She swung her feet over the side of the bed, smiled at the shrunken head. She was walking now over the buried biscuit tin containing her wedding ring, her marriage certificate. Soon — today perhaps — she could dig it up and take it to her mother.

‘I’m married, Mama,’ she would say. ‘I’m married to Professor Somerville and I love him terribly and he loves me.’

She slipped on her dressing-gown and went to the window and here too was a beauty she had never perceived before. True, the gasometer was still there, but so was the sycamore in the next-door garden and, yes, the bark was sooty and one of the branches was dead — but oh, the glory of the brave new leaves!

On the landing she encountered Fräulein Lutzenholler, glowering, with her sponge bag.

‘He is in the bathroom,’ she said.

There was no need for Ruth to ask who.
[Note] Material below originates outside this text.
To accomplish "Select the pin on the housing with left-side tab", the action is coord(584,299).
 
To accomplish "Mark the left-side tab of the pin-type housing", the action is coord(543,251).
It was always Heini who was in the bathroom. But this morning she did not rush to Heini’s defence, she was too busy loving Fräulein Lutzenholler who had been so right about everything: who had said that we lose what we want to lose, forget what we want to forget… who had said that frigidity was about whether you loved someone or not. Ruth, in her dramatic nonfrigidity, beamed at the psychoanalyst and would have kissed her but for the moustache and the knowledge that, so early in the morning, she could not yet have cleaned her teeth.

‘Hurry up, Heini,’ called Ruth.

The thought of Heini did halt her. Heini was going to be badly hurt and for a moment her joy was clouded by apprehension. But only for a moment. Heini would find another starling — a whole flock of them in years to come. It was music he loved, and rightly — and what had happened last night was beyond anything one could be sorry for. It was a kind of metallurgical process, a welding of body and soul; you couldn’t argue about it.

Oh, Quin, she thought, and hugged herself, and Fräulein Lutzenholler, furiously waiting, looked at her, startled, remembering the existence of something she seldom came across in her profession: joy.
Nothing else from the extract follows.